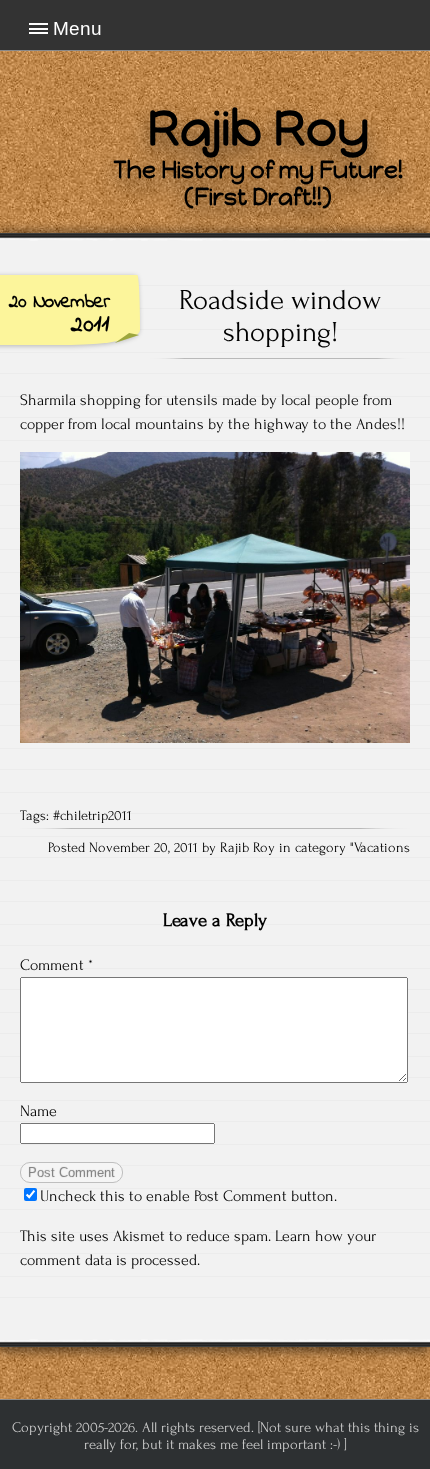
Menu (77, 28)
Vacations (382, 848)
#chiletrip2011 (92, 816)
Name (38, 1111)
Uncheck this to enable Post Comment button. (188, 1196)
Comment (56, 965)
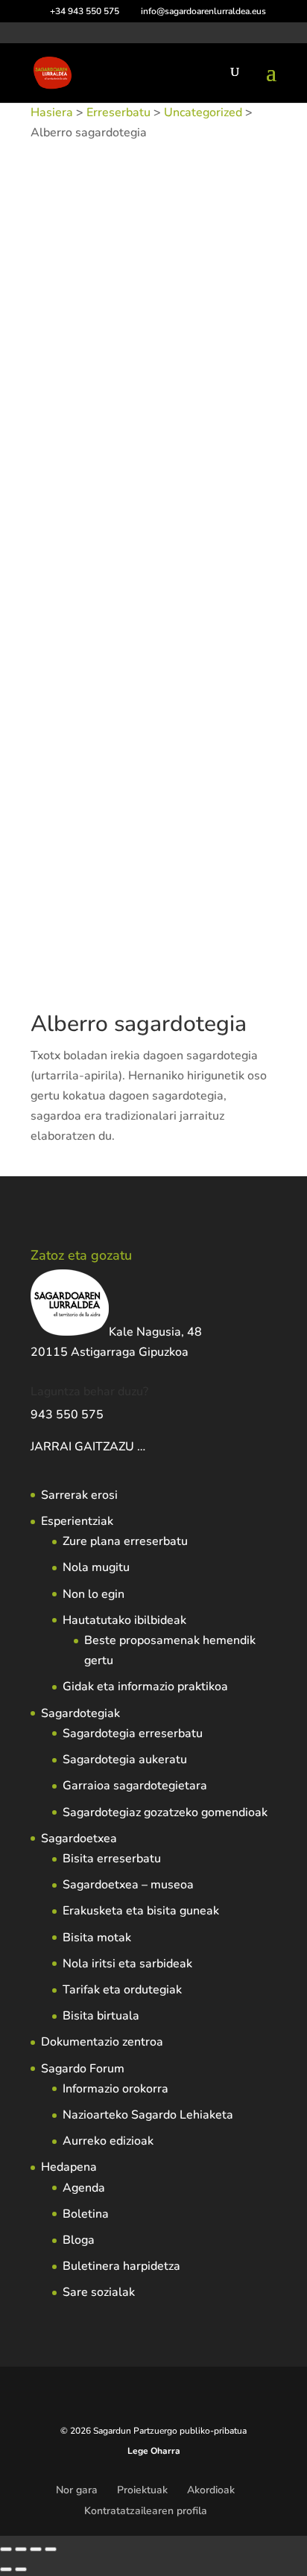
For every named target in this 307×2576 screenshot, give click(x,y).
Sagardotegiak (80, 1713)
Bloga (79, 2240)
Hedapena (69, 2167)
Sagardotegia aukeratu (125, 1759)
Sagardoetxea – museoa (128, 1885)
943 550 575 (67, 1414)
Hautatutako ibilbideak (124, 1620)
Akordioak (211, 2490)
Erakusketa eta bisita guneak (141, 1911)
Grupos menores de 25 (132, 370)
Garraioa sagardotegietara (135, 1785)
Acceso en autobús (75, 350)
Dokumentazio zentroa (102, 2042)
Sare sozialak (99, 2292)
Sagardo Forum (82, 2069)
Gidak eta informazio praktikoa (145, 1686)
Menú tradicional (193, 390)
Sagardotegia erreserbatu (133, 1733)
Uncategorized (203, 112)
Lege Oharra (153, 2451)
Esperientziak (77, 1521)
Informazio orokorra (115, 2089)
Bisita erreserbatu (112, 1858)
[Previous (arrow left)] (6, 2569)
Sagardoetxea (79, 1838)
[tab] (153, 456)
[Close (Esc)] (51, 2549)
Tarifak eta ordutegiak (122, 1990)
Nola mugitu (96, 1567)
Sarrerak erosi (79, 1495)
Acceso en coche (164, 350)
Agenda (84, 2188)
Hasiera (52, 112)
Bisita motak (97, 1937)
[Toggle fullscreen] (21, 2549)
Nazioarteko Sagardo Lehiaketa (148, 2115)
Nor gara (77, 2490)
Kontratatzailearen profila (145, 2511)
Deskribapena (83, 456)
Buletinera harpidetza (121, 2266)
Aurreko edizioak (108, 2141)
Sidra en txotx (175, 410)
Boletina (86, 2214)
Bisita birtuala (101, 2016)
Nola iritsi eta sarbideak (127, 1963)
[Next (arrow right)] (21, 2569)
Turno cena (239, 410)
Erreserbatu (118, 112)
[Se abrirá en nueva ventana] (146, 1446)
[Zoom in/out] (6, 2549)
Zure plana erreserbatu (125, 1541)
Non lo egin (93, 1594)
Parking (120, 410)
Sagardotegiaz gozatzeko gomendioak (165, 1812)
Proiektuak (142, 2490)
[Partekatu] (36, 2549)
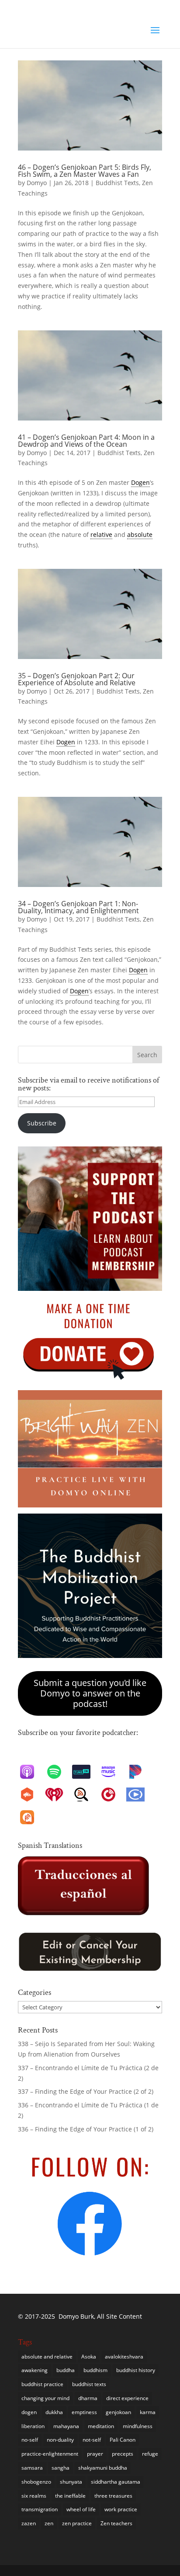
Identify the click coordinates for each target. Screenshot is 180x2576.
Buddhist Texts (117, 183)
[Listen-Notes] (85, 1794)
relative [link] (101, 534)
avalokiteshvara (124, 2356)
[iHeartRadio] (58, 1794)
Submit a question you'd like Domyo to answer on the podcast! (90, 1693)
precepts (122, 2453)
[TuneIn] (85, 1772)
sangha (60, 2467)
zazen (28, 2523)
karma (148, 2412)
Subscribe (41, 1123)
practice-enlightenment (49, 2453)
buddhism (95, 2370)
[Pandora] (139, 1772)
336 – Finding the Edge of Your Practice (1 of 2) (85, 2129)
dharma (87, 2398)
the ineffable (70, 2495)
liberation (33, 2426)
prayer (95, 2453)
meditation (101, 2426)
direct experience (127, 2398)
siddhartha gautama (115, 2481)
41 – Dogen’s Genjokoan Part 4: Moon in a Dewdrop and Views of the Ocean (86, 440)
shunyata (71, 2481)
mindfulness (137, 2426)
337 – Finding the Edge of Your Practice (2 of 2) (85, 2091)
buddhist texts (89, 2384)
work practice (120, 2509)
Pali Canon (122, 2439)
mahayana (66, 2426)
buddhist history (135, 2370)
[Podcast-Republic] (139, 1794)
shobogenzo (36, 2481)
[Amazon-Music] (112, 1772)
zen (49, 2523)
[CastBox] (31, 1794)
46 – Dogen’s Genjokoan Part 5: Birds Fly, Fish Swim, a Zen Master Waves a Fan (84, 170)
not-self (92, 2439)
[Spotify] (58, 1772)
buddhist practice (42, 2384)
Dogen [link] (140, 482)
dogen (29, 2412)
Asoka (88, 2356)
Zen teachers (116, 2523)
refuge (150, 2453)
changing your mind (45, 2398)
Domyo (37, 183)
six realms (33, 2495)
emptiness (84, 2412)
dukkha (54, 2412)
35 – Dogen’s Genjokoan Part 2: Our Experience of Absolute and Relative (76, 679)
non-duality (60, 2439)
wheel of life (81, 2509)
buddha (65, 2370)
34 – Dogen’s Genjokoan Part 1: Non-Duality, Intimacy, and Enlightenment (78, 907)
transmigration (39, 2509)
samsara (32, 2467)
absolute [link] (139, 534)
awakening (34, 2370)
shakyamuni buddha (102, 2467)
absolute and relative (47, 2356)
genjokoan (118, 2412)
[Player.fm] (112, 1794)
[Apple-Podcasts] (31, 1772)
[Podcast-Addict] (31, 1817)
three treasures (113, 2495)
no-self (29, 2439)
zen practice (77, 2523)
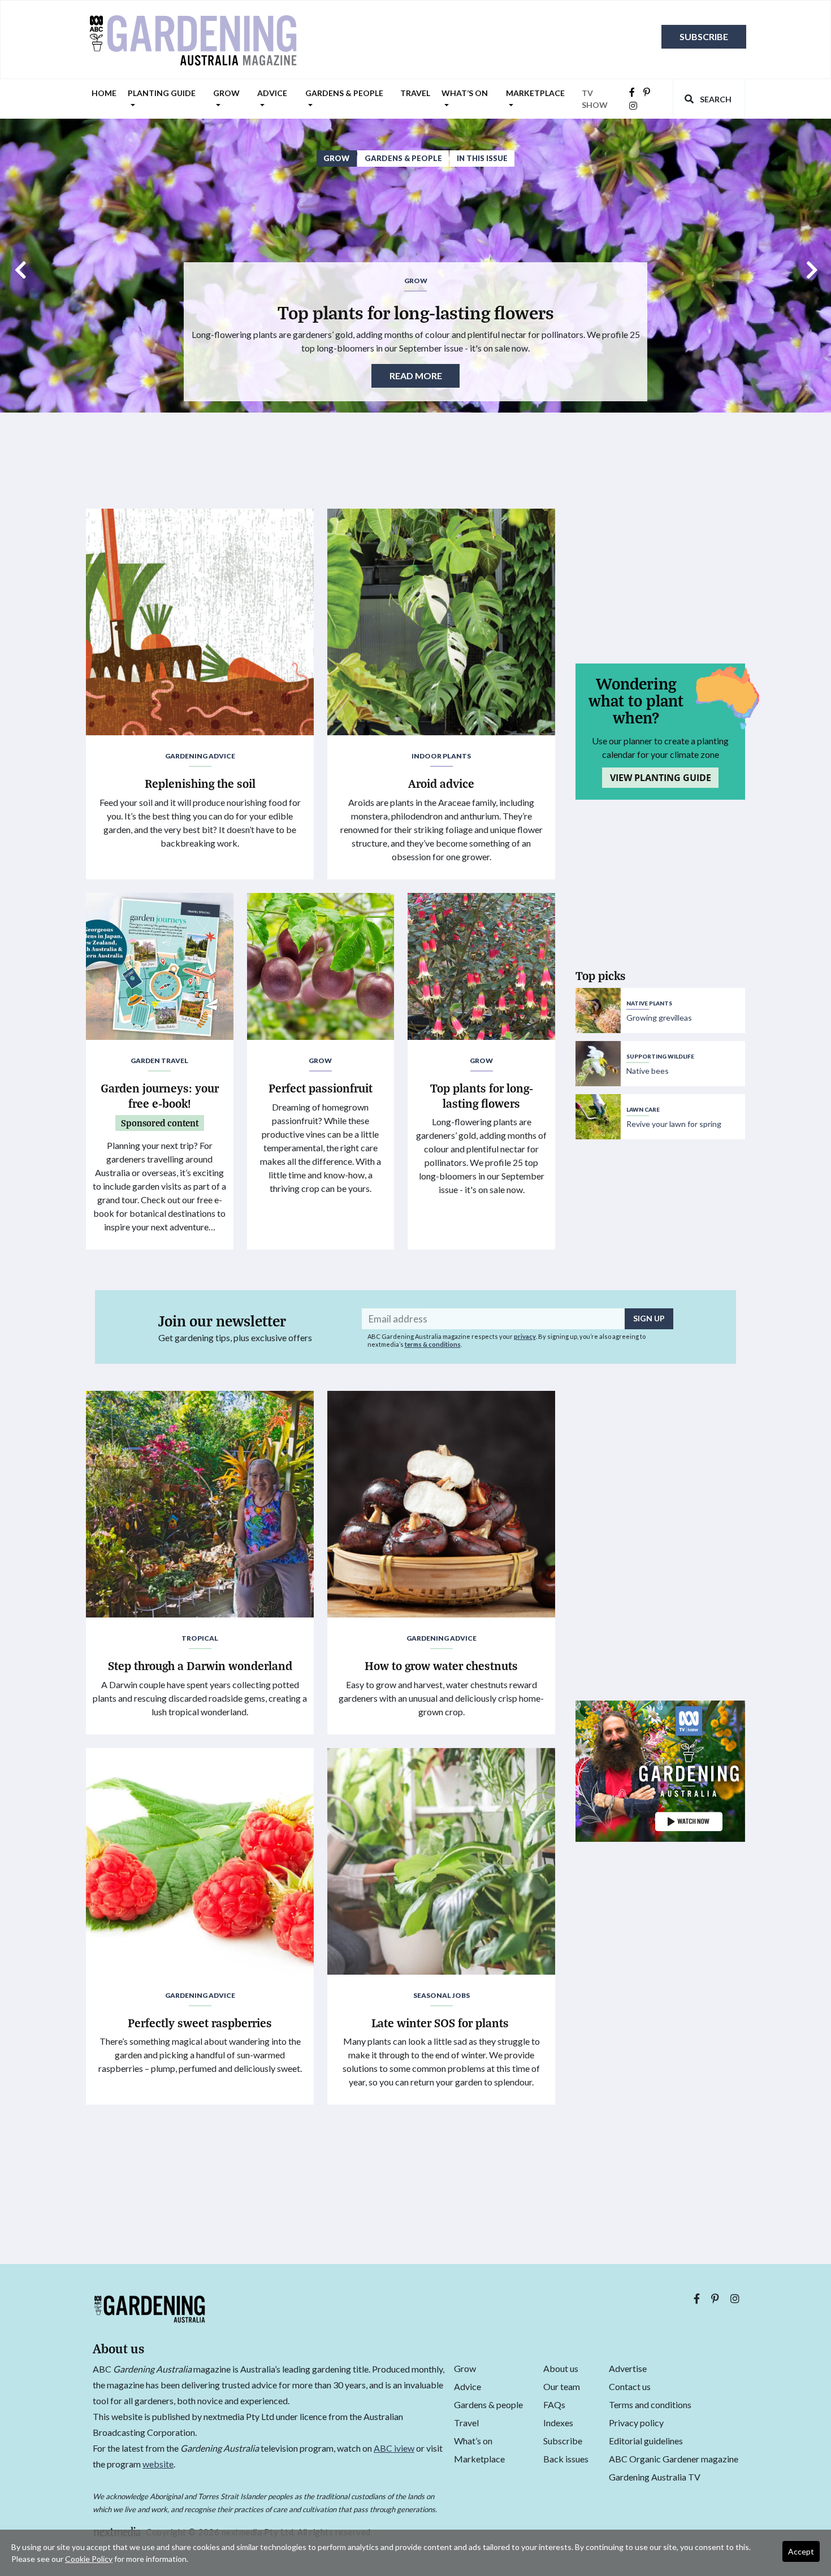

|---|

§ Task statement
In the listing above, find the line with "[Previous (arrow left)] (6, 2569)" and the line with "41 – Dogen’s". Set down exactly those lines and everything between them, skipping pictures.

§ Written response
[Previous (arrow left)] (6, 2569)
Sagardoetxea (79, 1838)
[tab] (153, 456)
[Close (Esc)] (51, 2549)
Tarifak eta ordutegiak (122, 1990)
Nola mugitu (96, 1567)
Sarrerak erosi (79, 1495)
Acceso en coche (164, 350)
Agenda (84, 2188)
Hasiera (52, 112)
Bisita motak (97, 1937)
[Toggle fullscreen] (21, 2549)
Nazioarteko Sagardo Lehiaketa (148, 2115)
Nor gara (77, 2490)
Kontratatzailearen profila (145, 2511)
Deskribapena (83, 456)
Buletinera harpidetza (121, 2266)
Aurreko edizioak (108, 2141)
Sidra en txotx (175, 410)
Boletina (86, 2214)
Bisita birtuala (101, 2016)
Nola iritsi eta sarbideak (127, 1963)
[Next (arrow right)] (21, 2569)
Turno cena (239, 410)
Erreserbatu (118, 112)
[Se abrirá en nueva ventana] (146, 1446)
[Zoom in/out] (6, 2549)
Zure plana erreserbatu (125, 1541)
Non lo egin (93, 1594)
Parking (120, 410)
Sagardotegiaz gozatzeko gomendioak (165, 1812)
Proiektuak (142, 2490)
[Partekatu] (36, 2549)
Identify the click coordinates for each target. Screenshot is 180x2576.
Buddhist Texts (117, 183)
[Listen-Notes] (85, 1794)
relative [link] (101, 534)
avalokiteshvara (124, 2356)
[iHeartRadio] (58, 1794)
Submit a question you'd like Domyo to answer on the podcast! (90, 1693)
precepts (122, 2453)
[TuneIn] (85, 1772)
sangha (60, 2467)
zazen (28, 2523)
karma (148, 2412)
Subscribe (41, 1123)
practice-enlightenment (49, 2453)
buddhism (95, 2370)
[Pandora] (139, 1772)
336 – Finding the Edge of Your Practice (1 of 2) (85, 2129)
dharma (87, 2398)
the ineffable (70, 2495)
liberation (33, 2426)
prayer (95, 2453)
meditation (101, 2426)
direct experience (127, 2398)
siddhartha gautama (115, 2481)
41 – Dogen’s Genjokoan Part 4: Moon in a Dewdrop and Views of the Ocean (86, 440)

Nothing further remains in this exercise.